The problem:
Reproduce everything from the line containing "Task: Select the" down to the line containing "Viewport: 638px width, 481px", both included, with the requests unchanged and each click coordinate in the answers scaled by 0.7 and rounded to a whole number, halves up. Omit the pictures.

Extracted information:
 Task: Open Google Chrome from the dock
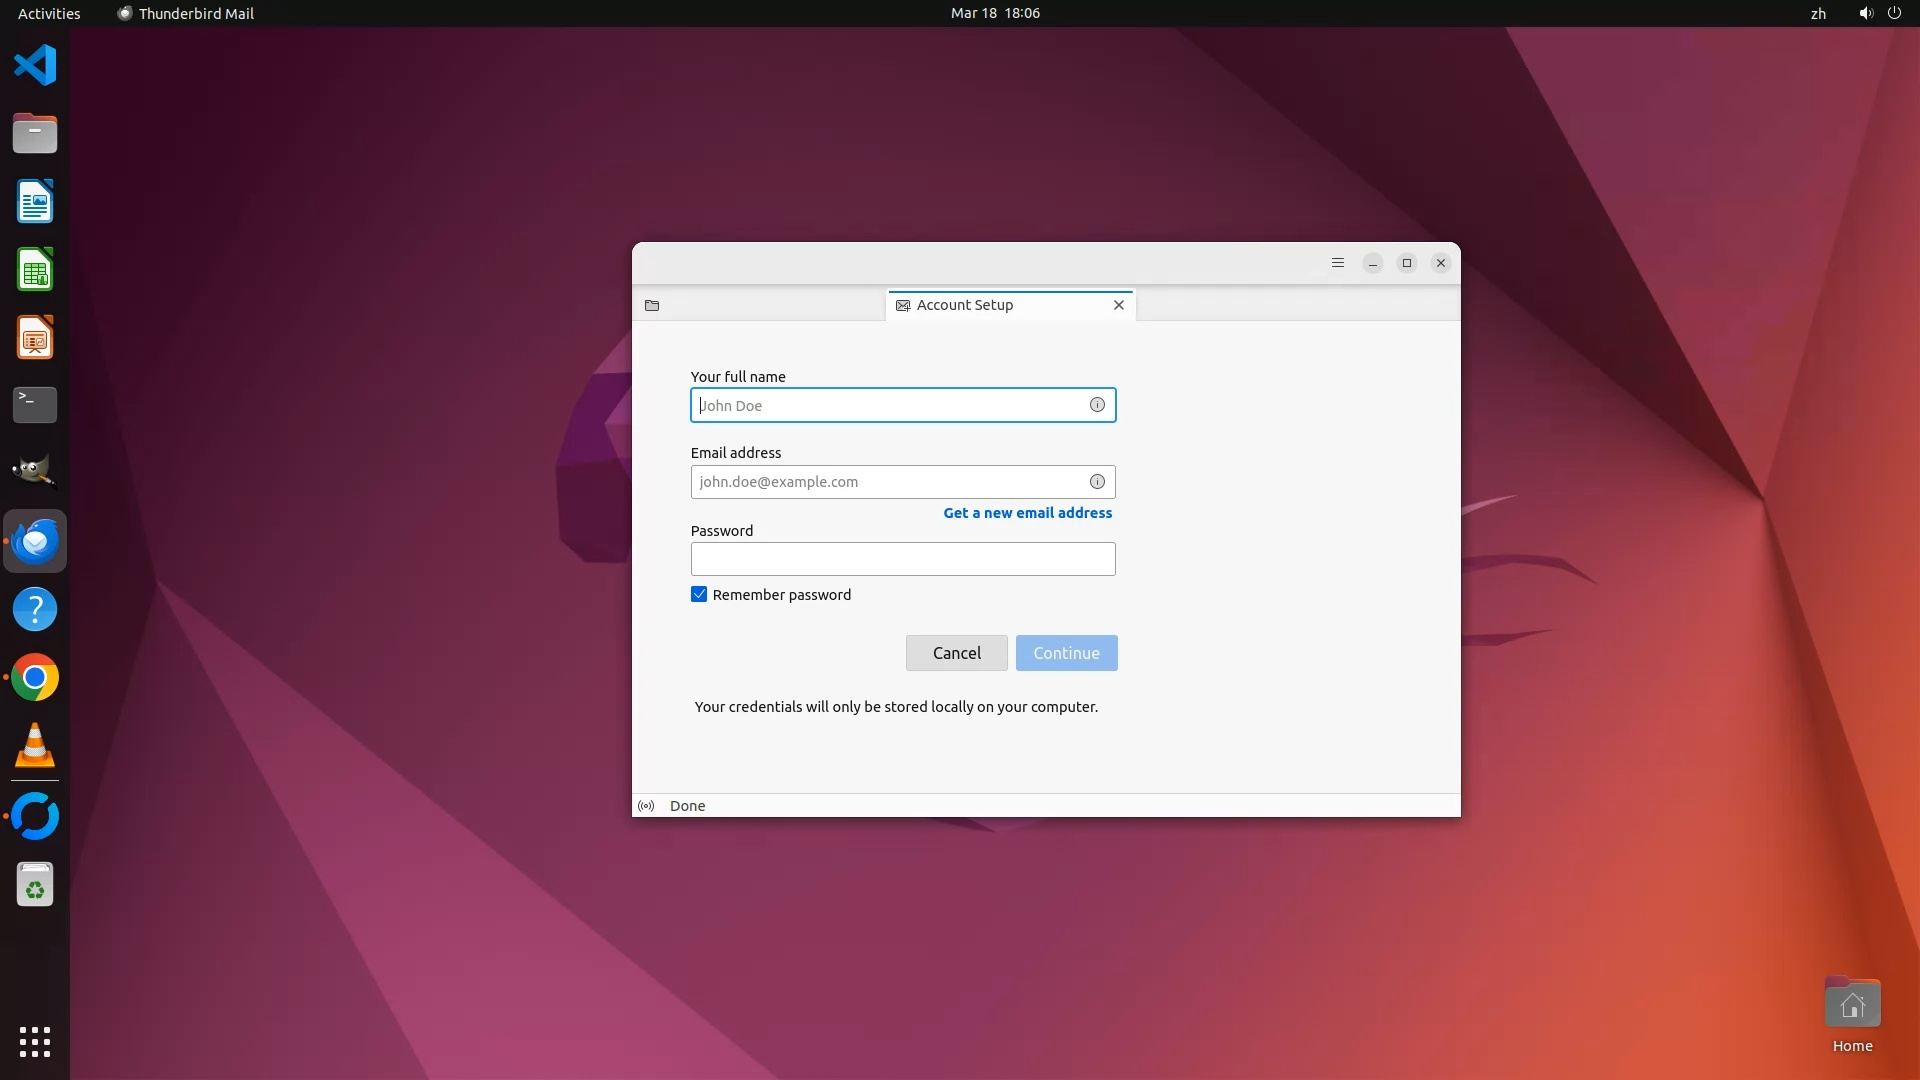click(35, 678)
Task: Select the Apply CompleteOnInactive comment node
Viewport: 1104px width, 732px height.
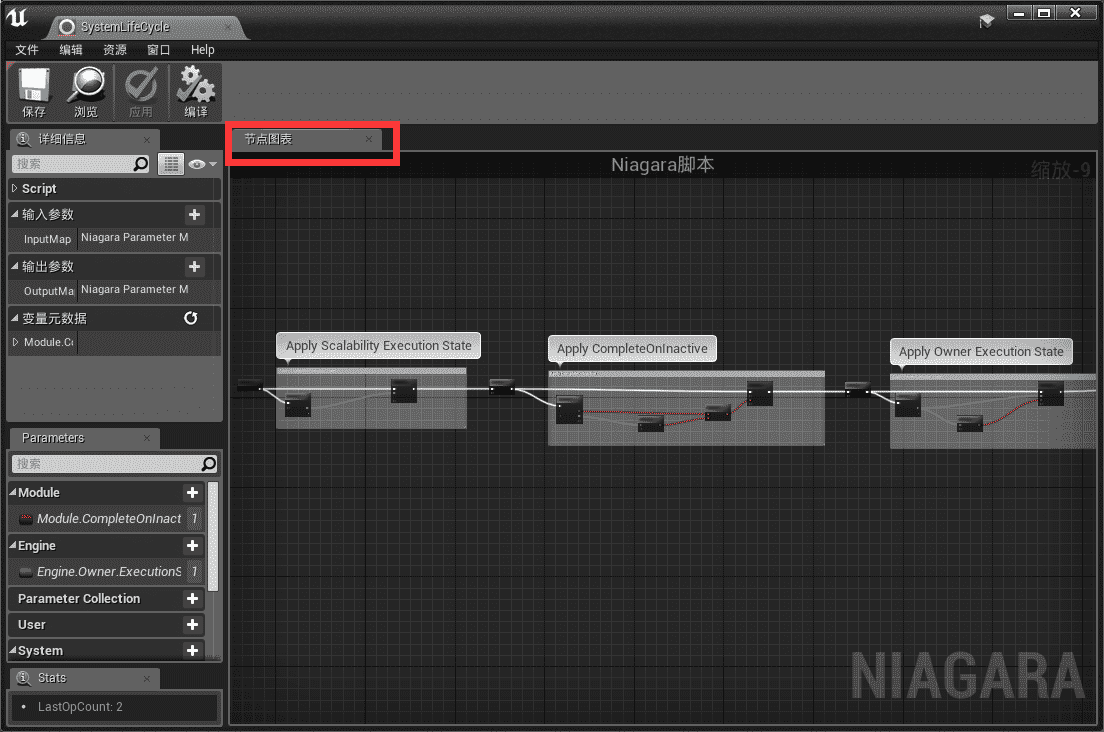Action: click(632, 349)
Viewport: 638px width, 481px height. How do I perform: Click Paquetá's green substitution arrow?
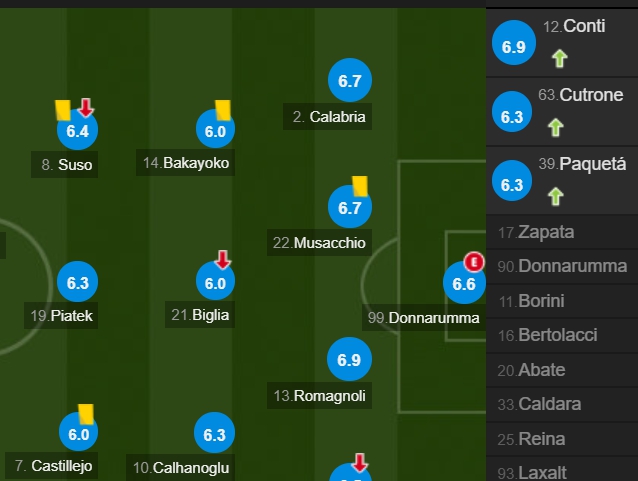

==

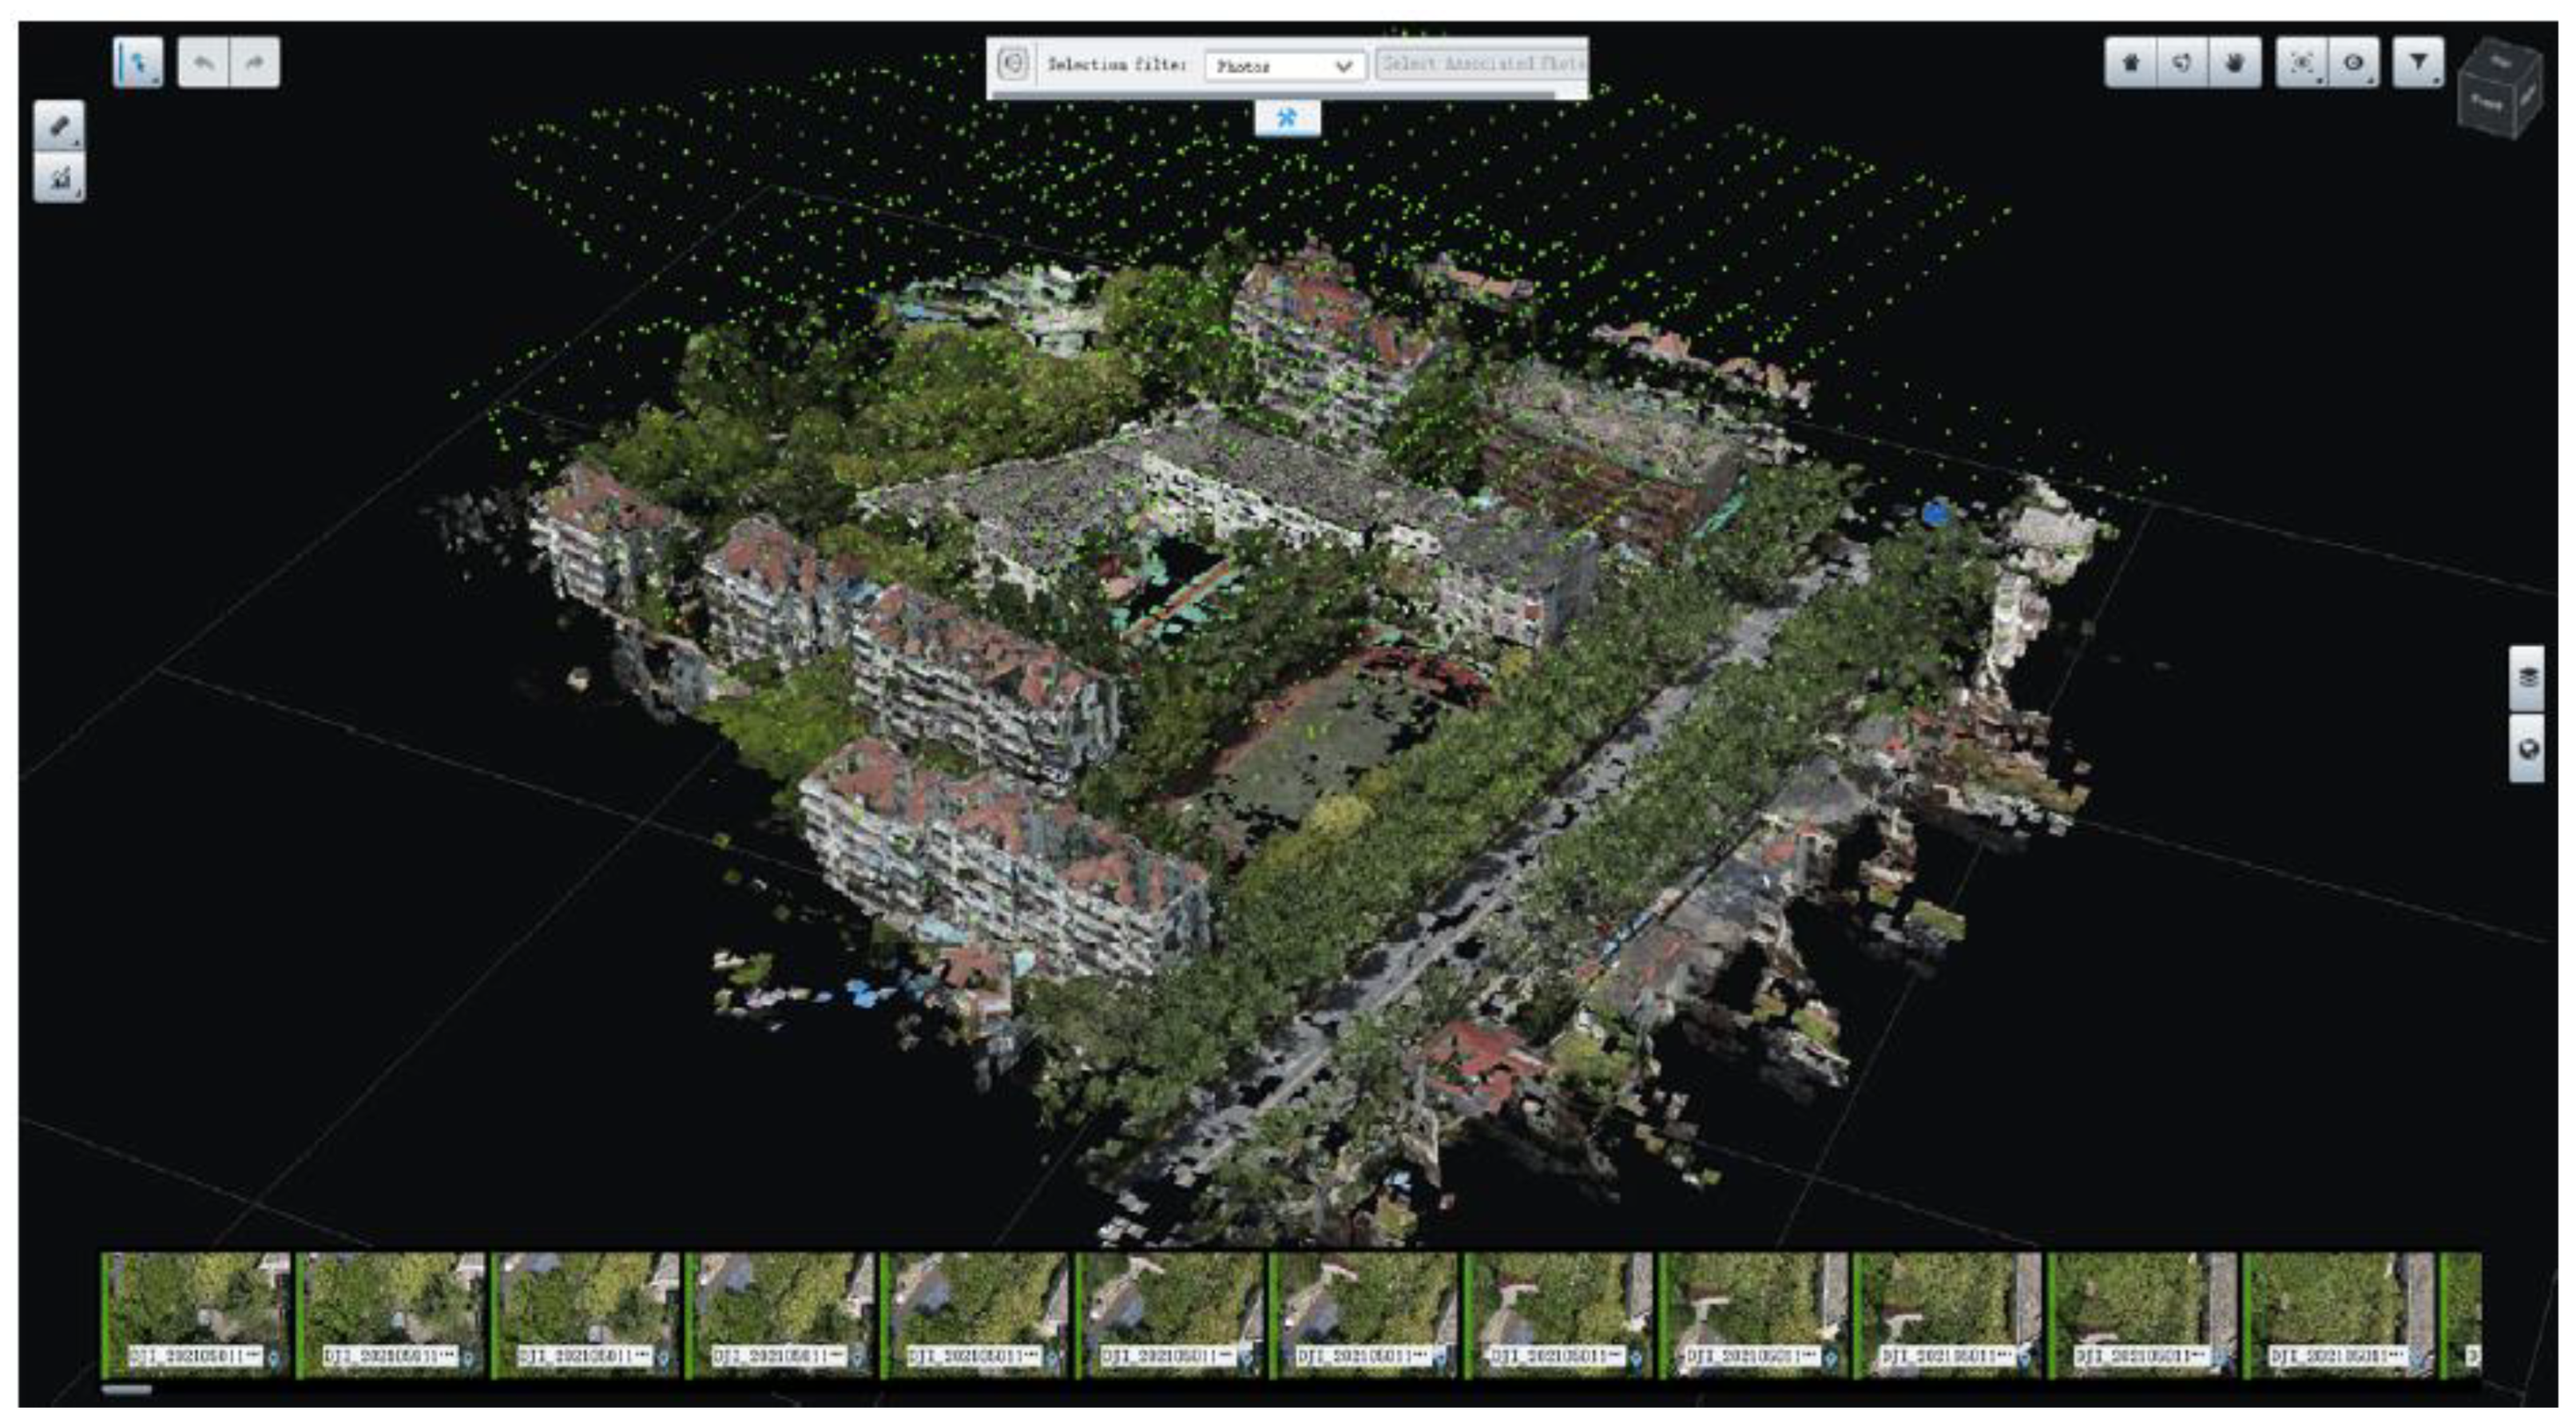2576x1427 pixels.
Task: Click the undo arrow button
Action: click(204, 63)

The output:
Task: Select the Apply CompleteOnInactive comment node
Viewport: 1104px width, 732px height.
Action: click(442, 244)
Viewport: 638px width, 481px height. How do I perform: Click Paquetá's green substitution arrow?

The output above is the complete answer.